Supplied records: Begin
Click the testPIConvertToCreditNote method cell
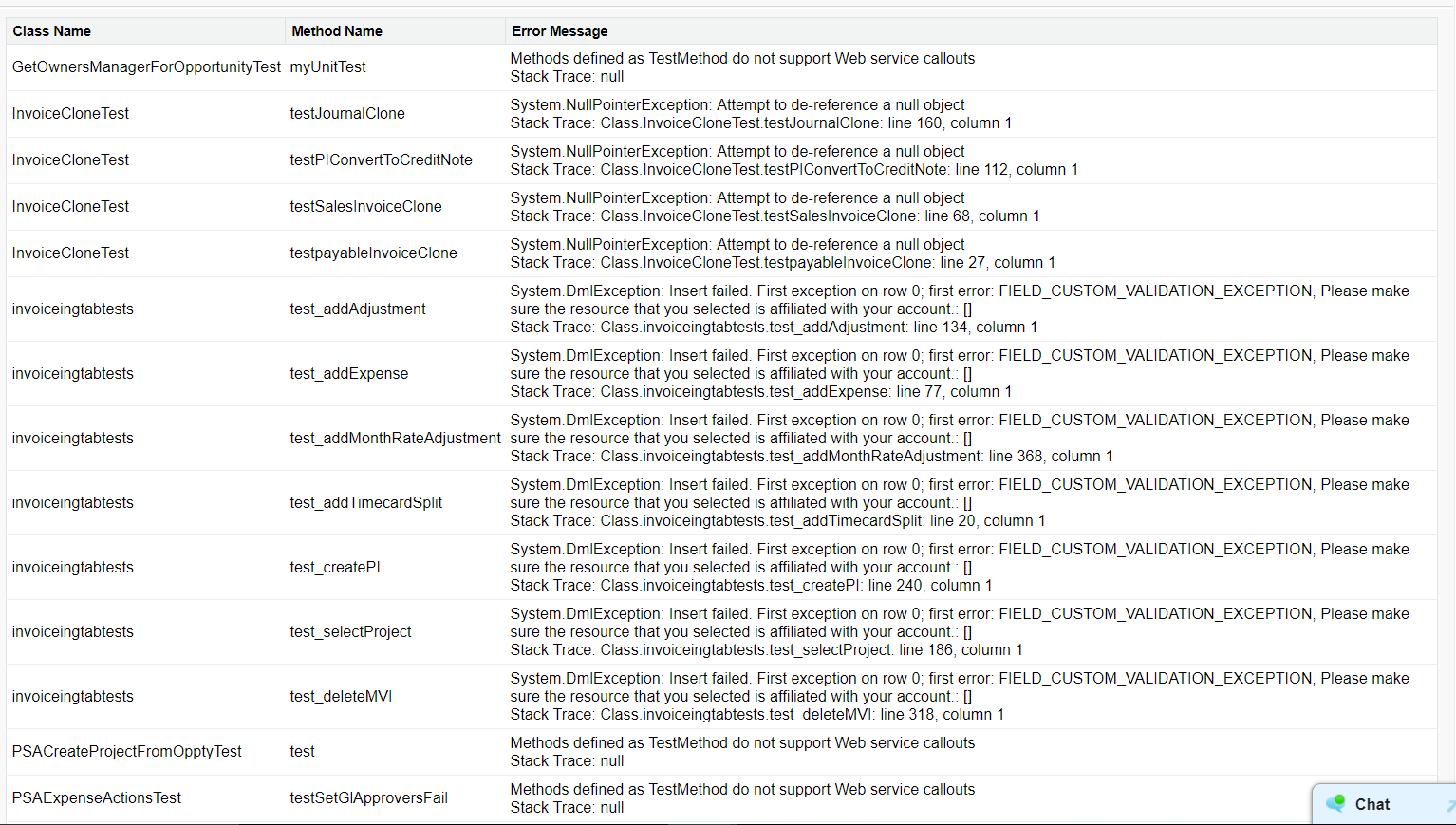1456x825 pixels. (381, 159)
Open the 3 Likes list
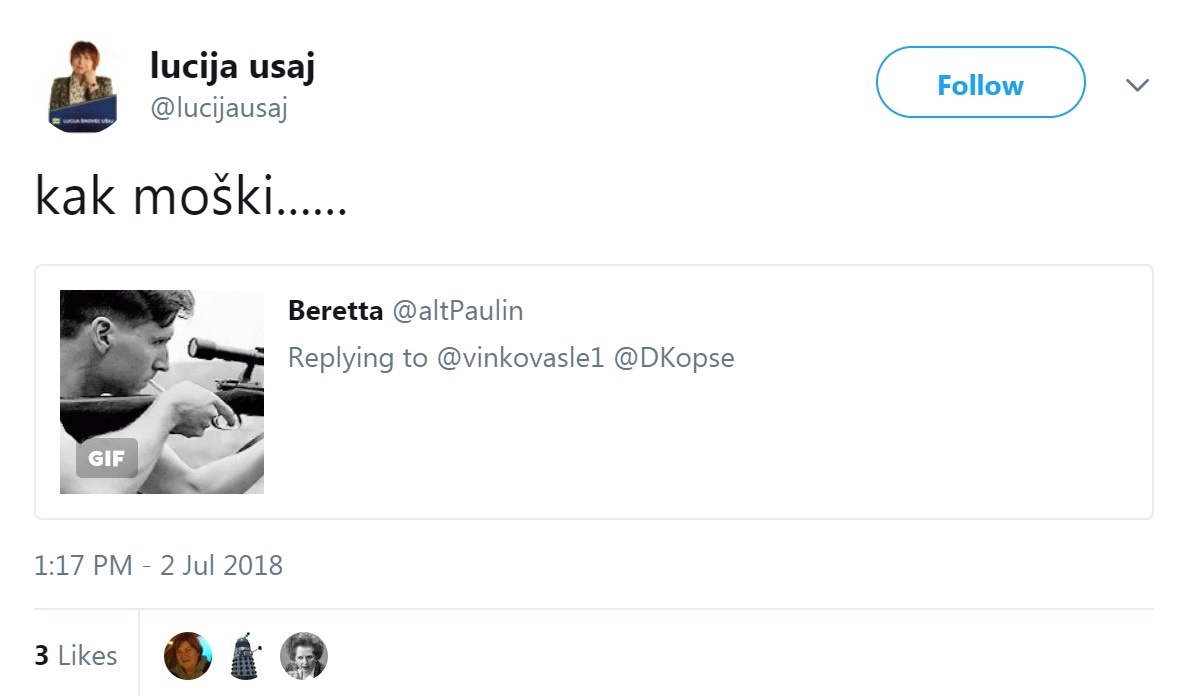The image size is (1196, 696). 75,655
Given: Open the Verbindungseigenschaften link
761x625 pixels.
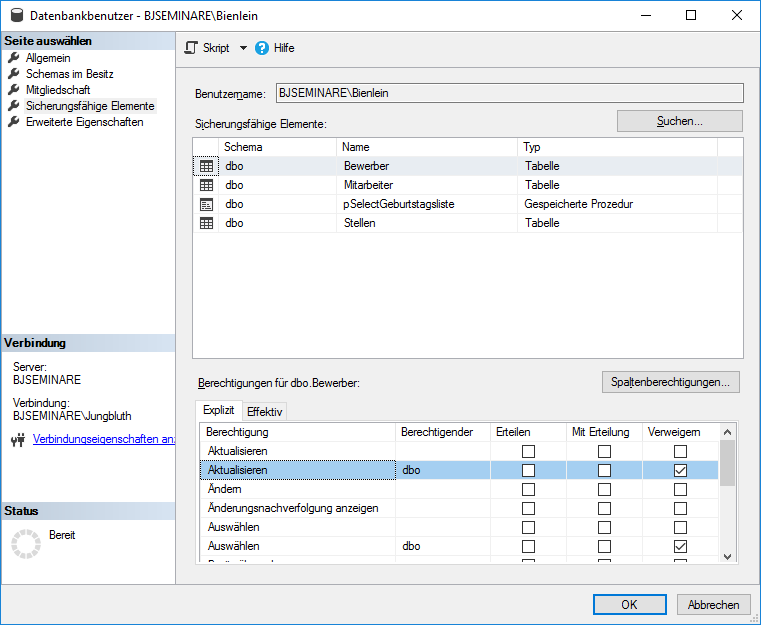Looking at the screenshot, I should [104, 439].
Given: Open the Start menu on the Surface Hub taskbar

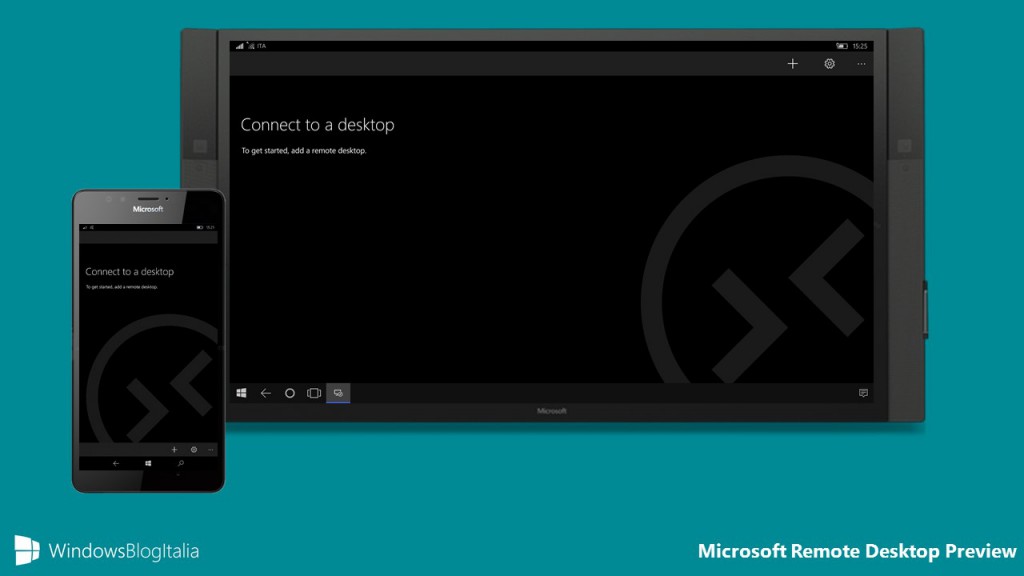Looking at the screenshot, I should (x=241, y=393).
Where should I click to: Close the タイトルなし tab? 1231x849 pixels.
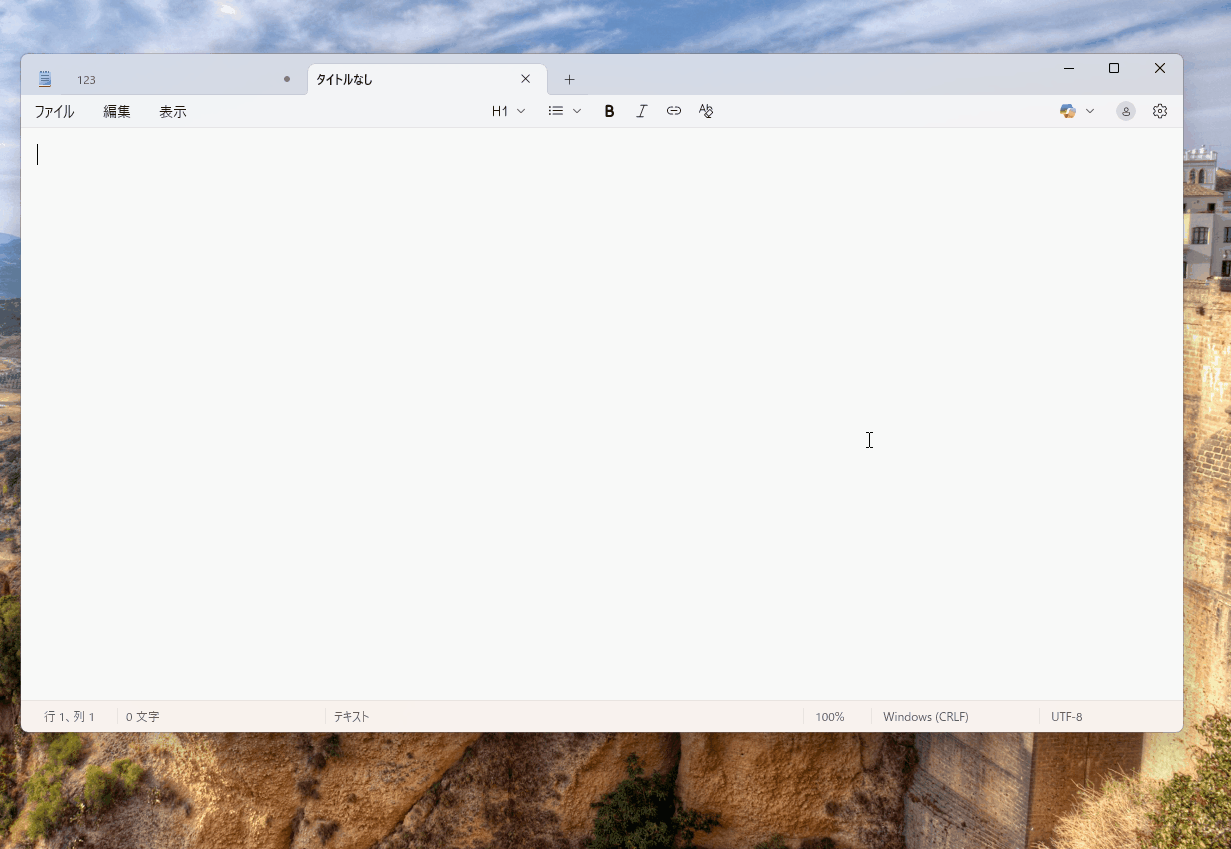[x=525, y=79]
Supplied records: End
→ Required action: Find the line containing "Given: Open the Start" and copy it and each line after it through the end of the material, exactly, with no pictures.

→ Your response:
Given: Open the Start menu on the Surface Hub taskbar

Looking at the screenshot, I should (x=241, y=393).
Where should I click to: Close the タイトルなし tab? 1231x849 pixels.
[x=525, y=79]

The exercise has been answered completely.